## begin DATA SECTION
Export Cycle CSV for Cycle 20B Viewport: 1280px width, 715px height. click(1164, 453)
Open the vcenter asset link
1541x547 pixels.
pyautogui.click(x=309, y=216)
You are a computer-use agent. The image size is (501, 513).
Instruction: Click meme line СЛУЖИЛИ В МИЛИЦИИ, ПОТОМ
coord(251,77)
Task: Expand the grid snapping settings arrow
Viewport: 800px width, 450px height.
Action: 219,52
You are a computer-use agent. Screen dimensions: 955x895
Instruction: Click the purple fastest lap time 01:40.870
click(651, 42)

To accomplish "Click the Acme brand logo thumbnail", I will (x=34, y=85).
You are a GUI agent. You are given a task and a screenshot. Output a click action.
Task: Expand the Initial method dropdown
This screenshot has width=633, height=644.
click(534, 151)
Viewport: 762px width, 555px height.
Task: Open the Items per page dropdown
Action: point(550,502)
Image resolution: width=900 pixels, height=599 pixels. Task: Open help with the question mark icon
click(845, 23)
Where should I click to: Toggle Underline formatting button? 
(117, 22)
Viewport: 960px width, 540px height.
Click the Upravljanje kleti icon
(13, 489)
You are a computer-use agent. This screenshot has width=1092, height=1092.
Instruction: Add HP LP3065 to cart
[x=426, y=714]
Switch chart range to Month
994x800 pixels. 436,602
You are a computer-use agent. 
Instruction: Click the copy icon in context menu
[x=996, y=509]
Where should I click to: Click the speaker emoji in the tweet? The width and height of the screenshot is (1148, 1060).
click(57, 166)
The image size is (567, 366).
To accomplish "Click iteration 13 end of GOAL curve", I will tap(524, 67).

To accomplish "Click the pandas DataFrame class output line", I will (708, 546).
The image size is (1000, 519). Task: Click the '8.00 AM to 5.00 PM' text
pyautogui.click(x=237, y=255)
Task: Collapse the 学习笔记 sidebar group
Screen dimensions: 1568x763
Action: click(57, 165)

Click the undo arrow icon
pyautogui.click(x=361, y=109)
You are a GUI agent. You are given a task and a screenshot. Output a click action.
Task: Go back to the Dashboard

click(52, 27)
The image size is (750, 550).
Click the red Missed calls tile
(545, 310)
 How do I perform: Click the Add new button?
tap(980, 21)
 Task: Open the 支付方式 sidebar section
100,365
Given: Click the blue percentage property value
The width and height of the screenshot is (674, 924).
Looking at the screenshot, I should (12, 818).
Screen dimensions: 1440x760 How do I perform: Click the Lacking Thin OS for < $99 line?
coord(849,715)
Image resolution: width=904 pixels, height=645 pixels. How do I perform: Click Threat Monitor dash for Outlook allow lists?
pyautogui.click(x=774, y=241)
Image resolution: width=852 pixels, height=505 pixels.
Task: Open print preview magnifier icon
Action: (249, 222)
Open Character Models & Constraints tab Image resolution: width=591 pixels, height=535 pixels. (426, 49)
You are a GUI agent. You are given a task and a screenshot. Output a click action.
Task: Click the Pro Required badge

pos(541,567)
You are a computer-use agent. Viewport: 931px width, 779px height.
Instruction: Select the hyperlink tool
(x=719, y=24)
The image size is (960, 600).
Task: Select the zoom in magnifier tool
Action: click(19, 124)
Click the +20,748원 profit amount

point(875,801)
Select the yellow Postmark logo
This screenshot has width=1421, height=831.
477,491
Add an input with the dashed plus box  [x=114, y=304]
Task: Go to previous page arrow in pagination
## end DATA SECTION
Rewrite all the records above, substituting "desktop agent" for every "computer-use agent" and keeping everything else the same.

Export Cycle CSV for Cycle 20B Viewport: 1280px width, 715px height. click(1164, 453)
Open the vcenter asset link
1541x547 pixels.
pyautogui.click(x=309, y=216)
You are a desktop agent. The image size is (501, 513).
Instruction: Click meme line СЛУЖИЛИ В МИЛИЦИИ, ПОТОМ
coord(251,77)
Task: Expand the grid snapping settings arrow
Viewport: 800px width, 450px height.
Action: 219,52
You are a desktop agent. Screen dimensions: 955x895
Instruction: Click the purple fastest lap time 01:40.870
click(651, 42)

To accomplish "Click the Acme brand logo thumbnail", I will (x=34, y=85).
You are a GUI agent. You are given a task and a screenshot. Output a click action.
Task: Expand the Initial method dropdown
This screenshot has width=633, height=644.
click(534, 151)
Viewport: 762px width, 555px height.
Task: Open the Items per page dropdown
Action: point(550,502)
Image resolution: width=900 pixels, height=599 pixels. Task: Open help with the question mark icon
click(845, 23)
Where should I click to: Toggle Underline formatting button? 
(117, 22)
Viewport: 960px width, 540px height.
Click the Upravljanje kleti icon
(13, 489)
You are a desktop agent. This screenshot has width=1092, height=1092.
Instruction: Add HP LP3065 to cart
[x=426, y=714]
Switch chart range to Month
994x800 pixels. 436,602
You are a desktop agent. 
Instruction: Click the copy icon in context menu
[x=996, y=509]
Where should I click to: Click the speaker emoji in the tweet? The width and height of the screenshot is (1148, 1060).
click(57, 166)
The image size is (567, 366).
To accomplish "Click iteration 13 end of GOAL curve", I will tap(524, 67).

To accomplish "Click the pandas DataFrame class output line", I will (708, 546).
The image size is (1000, 519). Task: Click the '8.00 AM to 5.00 PM' text
pyautogui.click(x=237, y=255)
Task: Collapse the 学习笔记 sidebar group
Screen dimensions: 1568x763
Action: click(57, 165)

Click the undo arrow icon
pyautogui.click(x=361, y=109)
You are a GUI agent. You are given a task and a screenshot. Output a click action.
Task: Go back to the Dashboard

click(52, 27)
The image size is (750, 550).
Click the red Missed calls tile
(545, 310)
 How do I perform: Click the Add new button?
tap(980, 21)
 Task: Open the 支付方式 sidebar section
100,365
Given: Click the blue percentage property value
The width and height of the screenshot is (674, 924).
Looking at the screenshot, I should (12, 818).
Screen dimensions: 1440x760 How do I perform: Click the Lacking Thin OS for < $99 line?
coord(849,715)
Image resolution: width=904 pixels, height=645 pixels. How do I perform: Click Threat Monitor dash for Outlook allow lists?
pyautogui.click(x=774, y=241)
Image resolution: width=852 pixels, height=505 pixels.
Task: Open print preview magnifier icon
Action: (249, 222)
Open Character Models & Constraints tab Image resolution: width=591 pixels, height=535 pixels. (426, 49)
You are a GUI agent. You are given a task and a screenshot. Output a click action.
Task: Click the Pro Required badge

pos(541,567)
You are a desktop agent. Viewport: 931px width, 779px height.
Instruction: Select the hyperlink tool
(x=719, y=24)
The image size is (960, 600).
Task: Select the zoom in magnifier tool
Action: click(19, 124)
Click the +20,748원 profit amount

point(875,801)
Select the yellow Postmark logo
This screenshot has width=1421, height=831.
477,491
Add an input with the dashed plus box  [x=114, y=304]
Task: Go to previous page arrow in pagination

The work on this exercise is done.